10 Tips to Find (and Keep) the Perfect Mentor Timeless wisdom from some of the world's most sought-after mentors.
"When the student is ready, the teacher appears," is a timeless quote. But finding a mentor can be challenging, not to mention finding someone who's right for your needs, strengths, and shortcomings.
These Advisors in The Oracles share how to find the perfect mentor—and be the exceptional mentee.
1. Make everyone your mentor.
I have the mindset that everyone I come in contact with is a mentor and I'm going to learn from them every day. I look at those around me who perform their jobs well and are inspiring leaders. I look for those who plan and communicate effectively. Then I emulate what they do well.
I've also learned a lot from those who are not good leaders. Maybe they were negative or condescending or didn't listen to their team. I've learned as much from them as from great leaders. So to me, everyone is a mentor. —Jocko Willink, retired U.S. Navy SEAL officer, #1 NYT bestselling author, co-founder of Echelon Front, partner in Origin USA, and host of the top-rated "Jocko Podcast"
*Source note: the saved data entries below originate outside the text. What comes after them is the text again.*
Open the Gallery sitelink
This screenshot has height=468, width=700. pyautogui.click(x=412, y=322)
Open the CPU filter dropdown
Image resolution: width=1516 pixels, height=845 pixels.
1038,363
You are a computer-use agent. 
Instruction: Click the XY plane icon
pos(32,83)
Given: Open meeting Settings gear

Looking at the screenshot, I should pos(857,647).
2. Find someone who's living your dream.
No matter what challenges you're facing, you're not alone. Others have been there and have the answers. Figuring it out on your own is a wasted effort.
Reach out to entrepreneurs who are living your dream. Offer something of value, but don't shove an idea down their throat. Impress them by demonstrating a skill that can help their business. Build the relationship first. Your other option is to pay for a consultation. It's expensive, but not as expensive as trying it on your own, making mistakes, and prolonging your success.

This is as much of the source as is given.